> _Text_
"""
Für immer Südsee: Die Neue Nationalgalerie zeigt Paul Gauguins Paradies als Erfindung  ■ Von Katrin Bettina Müller

Es ist fast der schimmernde Goldgrund des Mittelalters, in den Paul Gauguin seine „Tahitianische Pastorale“ 1898 einbettet. Die wie in einem steinernen Fries aufgereihten Figuren erinnern an archaische Götterbilder, das beschützende Dach der Bäume und die angstlosen Tiere zwischen ihnen dagegen scheinen aus dem biblischen Paradiesgarten vertraut. Gauguins Paradies war die Heimat vieler Götter. Der Maler, der als Autodidakt begonnen hatte, schöpfte nicht nur aus der europäischen Kunstgeschichte, sondern nutzte auch japanische Holzschnitte, peruanische Keramik und buddhistische Tempelfriese als Quellen. Selbst die Wände seiner Hütten in Tahiti waren mit Kunstpostkarten aus aller Welt tapeziert.

Gauguins Reisen in die Südsee haben oft übersehen lassen, daß der Maler seinen Traum vom Einklang zwischen Mensch und Natur auch dort nicht mehr „nach der Natur“ malen konnte, sondern als Vision erfinden mußte. Als er 1891 mit 42 Jahren das erste Mal in die Südsee aufbrach, hatten die Kolonialherren und Missionare dort nicht mehr viel von der ursprünglichen Kultur übriggelassen, die den Europäern 140 Jahre zuvor, bei der Entdeckung der Inseln, noch wie eine unschuldige Kindheit der Menschheit erschienen war. Mit dem Titel „Das verlorene Paradies“ rückt die aus Essen übernommene Ausstellung in der Neuen Nationalgalerie die Kunst Gauguins unter das Vorzeichen dieses Verlustes.

Lückenlos ist die kunsthistorische Ahnenkette, in die Gauguin gestellt wird. Sie beginnt mit einem Prolog, der mit Paradiesbildern von Cranach, Breughel, Poussin und von Gauguins Zeitgenossen Puvis de Chavannes und Edvard Munch die Kontinuität des abendländischen Themas vom Sündenfall und der Sehnsucht nach der Rückkehr in eine vorgeschichtliche Zeit belegt. Sie endet mit einem Epilog, der die von Gauguin inspirierten Expressionisten Paula Modersohn-Becker, Kirchner, Schmidt-Rottluff, Nolde und Marc versammelt. So wird der Maler, der sich selbst zum Barbar stilisierte, zum Katalysator zwischen einer noch religiös gebundenen Ikonographie und der Moderne.
"""
> _Aufgaben_
#1 Geben Sie aus dem Text über die Gauguin-Ausstellung den Abschnitt wörtlich wieder, der bei „Gauguins Reisen in“ beginnt und bei „Vorzeichen dieses Verlustes.“ endet.
#2 Beantworten Sie anhand des Textes über die Gauguin-Ausstellung die folgenden Fragen.
(a) In welchem Jahr und mit welchem Alter brach Gauguin zum ersten Mal in die Südsee auf?
(b) Welchen Titel trägt die Ausstellung in der Neuen Nationalgalerie?
(c) Womit waren die Wände von Gauguins Hütten in Tahiti tapeziert?
#3 Fassen Sie den Text über die Gauguin-Ausstellung in drei Sätzen zusammen.

> _Material_
"""
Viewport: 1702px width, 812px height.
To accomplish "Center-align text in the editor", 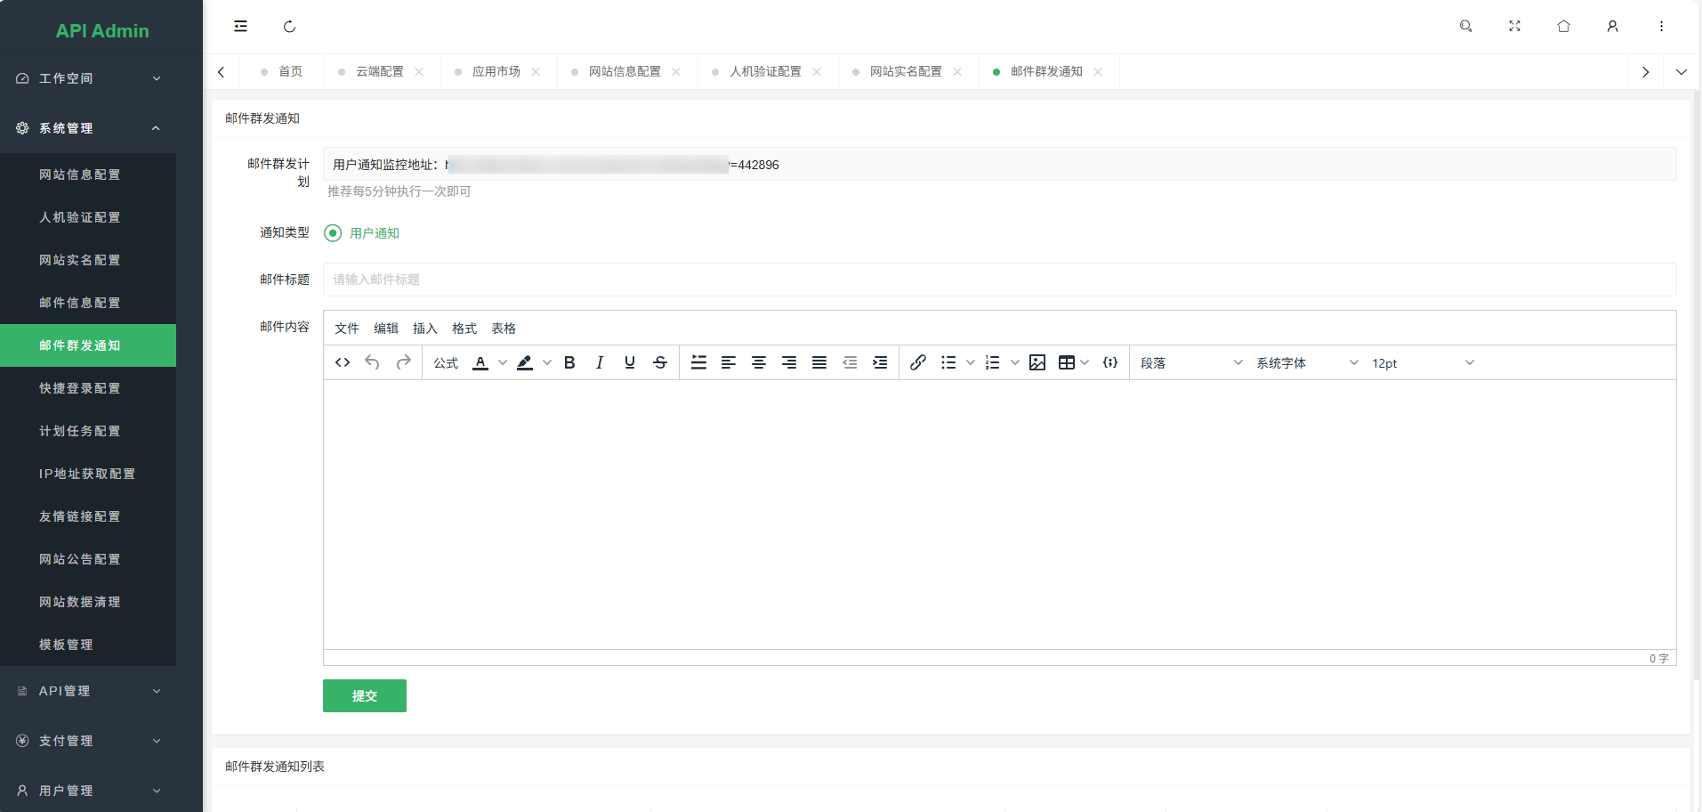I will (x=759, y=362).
"""
"""
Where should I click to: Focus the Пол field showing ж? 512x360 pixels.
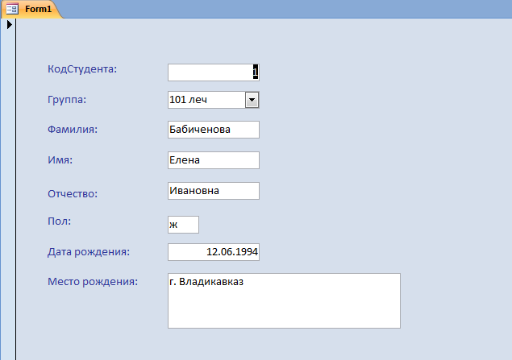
"""
> _Lösungen_
#1
Gauguins Reisen in die Südsee haben oft übersehen lassen, daß der Maler seinen Traum vom Einklang zwischen Mensch und Natur auch dort nicht mehr „nach der Natur“ malen konnte, sondern als Vision erfinden mußte. Als er 1891 mit 42 Jahren das erste Mal in die Südsee aufbrach, hatten die Kolonialherren und Missionare dort nicht mehr viel von der ursprünglichen Kultur übriggelassen, die den Europäern 140 Jahre zuvor, bei der Entdeckung der Inseln, noch wie eine unschuldige Kindheit der Menschheit erschienen war. Mit dem Titel „Das verlorene Paradies“ rückt die aus Essen übernommene Ausstellung in der Neuen Nationalgalerie die Kunst Gauguins unter das Vorzeichen dieses Verlustes.

#2
(a) Im Jahr 1891, mit 42 Jahren.
(b) „Das verlorene Paradies“.
(c) Mit Kunstpostkarten aus aller Welt.

#3 Gauguin schöpfte für seine Bilder aus der europäischen Kunstgeschichte, aber auch aus japanischen Holzschnitten, peruanischer Keramik und buddhistischen Tempelfriesen. Seinen Traum vom Einklang zwischen Mensch und Natur konnte er auch in der Südsee nicht mehr nach der Natur malen, sondern musste ihn als Vision erfinden, denn bei seiner ersten Reise 1891 hatten Kolonialherren und Missionare von der ursprünglichen Kultur nicht mehr viel übriggelassen. Die aus Essen übernommene Ausstellung „Das verlorene Paradies“ in der Neuen Nationalgalerie stellt ihn zwischen einen Prolog mit Paradiesbildern von Cranach bis Munch und einen Epilog mit den von ihm inspirierten Expressionisten und zeigt ihn so als Katalysator zwischen religiös gebundener Ikonographie und Moderne.